## [Assignment]
Given the records below, transcribe each of them exactly.
- Opening Delimiter -
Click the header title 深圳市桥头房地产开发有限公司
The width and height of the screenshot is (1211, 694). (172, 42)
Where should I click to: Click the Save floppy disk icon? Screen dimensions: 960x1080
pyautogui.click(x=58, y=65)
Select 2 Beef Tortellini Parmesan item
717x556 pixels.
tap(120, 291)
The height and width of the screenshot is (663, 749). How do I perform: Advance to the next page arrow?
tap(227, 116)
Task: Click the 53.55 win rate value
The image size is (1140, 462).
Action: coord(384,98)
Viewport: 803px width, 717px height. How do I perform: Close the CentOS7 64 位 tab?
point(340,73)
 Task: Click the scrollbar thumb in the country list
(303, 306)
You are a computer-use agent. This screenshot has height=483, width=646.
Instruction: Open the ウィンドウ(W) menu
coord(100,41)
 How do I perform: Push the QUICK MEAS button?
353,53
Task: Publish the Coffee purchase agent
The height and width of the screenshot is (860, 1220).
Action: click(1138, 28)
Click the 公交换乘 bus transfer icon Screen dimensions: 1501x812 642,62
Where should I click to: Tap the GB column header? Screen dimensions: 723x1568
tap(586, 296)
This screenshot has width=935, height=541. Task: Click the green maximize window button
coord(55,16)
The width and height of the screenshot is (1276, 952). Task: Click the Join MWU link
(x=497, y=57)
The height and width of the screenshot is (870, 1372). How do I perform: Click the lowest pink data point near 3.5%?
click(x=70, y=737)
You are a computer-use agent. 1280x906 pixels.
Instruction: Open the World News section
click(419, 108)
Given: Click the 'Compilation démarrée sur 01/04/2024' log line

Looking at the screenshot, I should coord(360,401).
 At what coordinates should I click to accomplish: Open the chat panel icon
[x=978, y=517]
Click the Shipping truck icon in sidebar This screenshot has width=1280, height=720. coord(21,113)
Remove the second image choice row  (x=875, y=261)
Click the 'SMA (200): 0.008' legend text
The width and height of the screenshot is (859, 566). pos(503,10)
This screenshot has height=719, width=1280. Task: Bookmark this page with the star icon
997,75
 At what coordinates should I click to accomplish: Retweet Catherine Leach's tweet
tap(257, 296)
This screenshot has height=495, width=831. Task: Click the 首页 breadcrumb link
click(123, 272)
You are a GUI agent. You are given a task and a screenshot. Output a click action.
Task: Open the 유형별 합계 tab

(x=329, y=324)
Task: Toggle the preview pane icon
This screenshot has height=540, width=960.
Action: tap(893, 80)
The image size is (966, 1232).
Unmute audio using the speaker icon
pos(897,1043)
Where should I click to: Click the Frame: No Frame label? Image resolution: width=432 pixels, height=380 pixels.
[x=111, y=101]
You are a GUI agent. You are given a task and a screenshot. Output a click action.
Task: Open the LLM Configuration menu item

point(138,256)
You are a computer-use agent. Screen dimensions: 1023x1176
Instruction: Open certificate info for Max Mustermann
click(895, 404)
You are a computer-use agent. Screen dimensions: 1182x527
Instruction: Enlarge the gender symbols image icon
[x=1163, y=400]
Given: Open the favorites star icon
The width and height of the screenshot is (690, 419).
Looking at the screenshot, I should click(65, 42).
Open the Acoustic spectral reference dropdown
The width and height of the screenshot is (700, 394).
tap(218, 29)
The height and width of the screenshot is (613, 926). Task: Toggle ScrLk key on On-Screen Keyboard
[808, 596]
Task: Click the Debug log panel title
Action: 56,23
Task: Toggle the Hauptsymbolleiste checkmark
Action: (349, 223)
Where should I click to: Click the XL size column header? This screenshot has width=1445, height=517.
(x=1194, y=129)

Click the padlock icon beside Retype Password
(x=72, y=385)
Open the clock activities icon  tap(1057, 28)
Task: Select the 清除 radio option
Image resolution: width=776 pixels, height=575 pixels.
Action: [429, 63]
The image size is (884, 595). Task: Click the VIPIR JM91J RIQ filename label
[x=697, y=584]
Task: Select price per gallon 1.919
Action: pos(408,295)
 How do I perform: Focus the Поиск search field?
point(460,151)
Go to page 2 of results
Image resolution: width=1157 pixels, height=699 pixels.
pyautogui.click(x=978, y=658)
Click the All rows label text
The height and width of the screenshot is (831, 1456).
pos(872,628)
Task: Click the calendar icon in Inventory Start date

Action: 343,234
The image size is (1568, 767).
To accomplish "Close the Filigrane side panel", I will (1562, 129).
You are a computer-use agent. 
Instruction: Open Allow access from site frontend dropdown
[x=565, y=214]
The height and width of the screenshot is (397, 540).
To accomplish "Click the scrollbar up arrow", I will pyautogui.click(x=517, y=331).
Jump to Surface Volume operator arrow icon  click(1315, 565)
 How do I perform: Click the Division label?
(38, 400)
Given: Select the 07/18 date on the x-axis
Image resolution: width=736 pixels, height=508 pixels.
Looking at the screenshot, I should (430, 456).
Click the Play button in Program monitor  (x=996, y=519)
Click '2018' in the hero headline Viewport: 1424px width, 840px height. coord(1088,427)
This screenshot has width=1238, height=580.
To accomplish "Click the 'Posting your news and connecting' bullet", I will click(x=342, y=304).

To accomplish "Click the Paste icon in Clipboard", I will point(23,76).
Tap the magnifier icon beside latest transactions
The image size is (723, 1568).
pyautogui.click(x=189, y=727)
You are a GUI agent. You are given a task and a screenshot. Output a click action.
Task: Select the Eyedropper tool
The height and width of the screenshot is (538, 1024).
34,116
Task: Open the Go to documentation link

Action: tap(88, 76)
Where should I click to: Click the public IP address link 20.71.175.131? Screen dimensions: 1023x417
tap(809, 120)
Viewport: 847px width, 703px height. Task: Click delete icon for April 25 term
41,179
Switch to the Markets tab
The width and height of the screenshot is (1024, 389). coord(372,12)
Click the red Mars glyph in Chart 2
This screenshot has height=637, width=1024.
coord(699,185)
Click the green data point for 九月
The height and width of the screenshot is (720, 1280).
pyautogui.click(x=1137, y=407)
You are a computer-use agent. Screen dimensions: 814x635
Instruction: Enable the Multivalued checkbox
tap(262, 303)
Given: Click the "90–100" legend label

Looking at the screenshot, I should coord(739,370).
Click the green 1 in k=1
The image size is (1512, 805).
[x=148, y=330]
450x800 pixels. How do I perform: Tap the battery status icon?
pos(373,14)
- Closing Delimiter -
## [Response to the exercise]
Click the header title 深圳市桥头房地产开发有限公司
The width and height of the screenshot is (1211, 694). (172, 42)
Where should I click to: Click the Save floppy disk icon? Screen dimensions: 960x1080
pyautogui.click(x=58, y=65)
Select 2 Beef Tortellini Parmesan item
717x556 pixels.
tap(120, 291)
The height and width of the screenshot is (663, 749). How do I perform: Advance to the next page arrow?
tap(227, 116)
Task: Click the 53.55 win rate value
The image size is (1140, 462).
Action: coord(384,98)
Viewport: 803px width, 717px height. How do I perform: Close the CentOS7 64 位 tab?
point(340,73)
 Task: Click the scrollbar thumb in the country list
(303, 306)
You are a computer-use agent. This screenshot has height=483, width=646.
Instruction: Open the ウィンドウ(W) menu
coord(100,41)
 How do I perform: Push the QUICK MEAS button?
353,53
Task: Publish the Coffee purchase agent
The height and width of the screenshot is (860, 1220).
Action: click(1138, 28)
Click the 公交换乘 bus transfer icon Screen dimensions: 1501x812 642,62
Where should I click to: Tap the GB column header? Screen dimensions: 723x1568
tap(586, 296)
This screenshot has width=935, height=541. Task: Click the green maximize window button
coord(55,16)
The width and height of the screenshot is (1276, 952). Task: Click the Join MWU link
(x=497, y=57)
The height and width of the screenshot is (870, 1372). How do I perform: Click the lowest pink data point near 3.5%?
click(x=70, y=737)
You are a computer-use agent. 1280x906 pixels.
Instruction: Open the World News section
click(419, 108)
Given: Click the 'Compilation démarrée sur 01/04/2024' log line

Looking at the screenshot, I should coord(360,401).
 At what coordinates should I click to accomplish: Open the chat panel icon
[x=978, y=517]
Click the Shipping truck icon in sidebar This screenshot has width=1280, height=720. coord(21,113)
Remove the second image choice row  (x=875, y=261)
Click the 'SMA (200): 0.008' legend text
The width and height of the screenshot is (859, 566). pos(503,10)
This screenshot has height=719, width=1280. Task: Bookmark this page with the star icon
997,75
 At what coordinates should I click to accomplish: Retweet Catherine Leach's tweet
tap(257, 296)
This screenshot has height=495, width=831. Task: Click the 首页 breadcrumb link
click(123, 272)
You are a GUI agent. You are given a task and a screenshot. Output a click action.
Task: Open the 유형별 합계 tab

(x=329, y=324)
Task: Toggle the preview pane icon
This screenshot has height=540, width=960.
Action: tap(893, 80)
The image size is (966, 1232).
Unmute audio using the speaker icon
pos(897,1043)
Where should I click to: Click the Frame: No Frame label? Image resolution: width=432 pixels, height=380 pixels.
[x=111, y=101]
You are a GUI agent. You are given a task and a screenshot. Output a click action.
Task: Open the LLM Configuration menu item

point(138,256)
You are a computer-use agent. Screen dimensions: 1023x1176
Instruction: Open certificate info for Max Mustermann
click(895, 404)
You are a computer-use agent. Screen dimensions: 1182x527
Instruction: Enlarge the gender symbols image icon
[x=1163, y=400]
Given: Open the favorites star icon
The width and height of the screenshot is (690, 419).
Looking at the screenshot, I should click(65, 42).
Open the Acoustic spectral reference dropdown
The width and height of the screenshot is (700, 394).
tap(218, 29)
The height and width of the screenshot is (613, 926). Task: Toggle ScrLk key on On-Screen Keyboard
[808, 596]
Task: Click the Debug log panel title
Action: 56,23
Task: Toggle the Hauptsymbolleiste checkmark
Action: (349, 223)
Where should I click to: Click the XL size column header? This screenshot has width=1445, height=517.
(x=1194, y=129)

Click the padlock icon beside Retype Password
(x=72, y=385)
Open the clock activities icon  tap(1057, 28)
Task: Select the 清除 radio option
Image resolution: width=776 pixels, height=575 pixels.
Action: [429, 63]
The image size is (884, 595). Task: Click the VIPIR JM91J RIQ filename label
[x=697, y=584]
Task: Select price per gallon 1.919
Action: pos(408,295)
 How do I perform: Focus the Поиск search field?
point(460,151)
Go to page 2 of results
Image resolution: width=1157 pixels, height=699 pixels.
pyautogui.click(x=978, y=658)
Click the All rows label text
The height and width of the screenshot is (831, 1456).
pos(872,628)
Task: Click the calendar icon in Inventory Start date

Action: 343,234
The image size is (1568, 767).
To accomplish "Close the Filigrane side panel", I will (1562, 129).
You are a computer-use agent. 
Instruction: Open Allow access from site frontend dropdown
[x=565, y=214]
The height and width of the screenshot is (397, 540).
To accomplish "Click the scrollbar up arrow", I will pyautogui.click(x=517, y=331).
Jump to Surface Volume operator arrow icon  click(1315, 565)
 How do I perform: Click the Division label?
(38, 400)
Given: Select the 07/18 date on the x-axis
Image resolution: width=736 pixels, height=508 pixels.
Looking at the screenshot, I should (430, 456).
Click the Play button in Program monitor  (x=996, y=519)
Click '2018' in the hero headline Viewport: 1424px width, 840px height. coord(1088,427)
This screenshot has width=1238, height=580.
To accomplish "Click the 'Posting your news and connecting' bullet", I will click(x=342, y=304).

To accomplish "Click the Paste icon in Clipboard", I will point(23,76).
Tap the magnifier icon beside latest transactions
The image size is (723, 1568).
pyautogui.click(x=189, y=727)
You are a GUI agent. You are given a task and a screenshot. Output a click action.
Task: Select the Eyedropper tool
The height and width of the screenshot is (538, 1024).
34,116
Task: Open the Go to documentation link

Action: tap(88, 76)
Where should I click to: Click the public IP address link 20.71.175.131? Screen dimensions: 1023x417
tap(809, 120)
Viewport: 847px width, 703px height. Task: Click delete icon for April 25 term
41,179
Switch to the Markets tab
The width and height of the screenshot is (1024, 389). coord(372,12)
Click the red Mars glyph in Chart 2
This screenshot has height=637, width=1024.
coord(699,185)
Click the green data point for 九月
The height and width of the screenshot is (720, 1280).
pyautogui.click(x=1137, y=407)
You are a computer-use agent. Screen dimensions: 814x635
Instruction: Enable the Multivalued checkbox
tap(262, 303)
Given: Click the "90–100" legend label

Looking at the screenshot, I should coord(739,370).
Click the green 1 in k=1
The image size is (1512, 805).
[x=148, y=330]
450x800 pixels. How do I perform: Tap the battery status icon?
pos(373,14)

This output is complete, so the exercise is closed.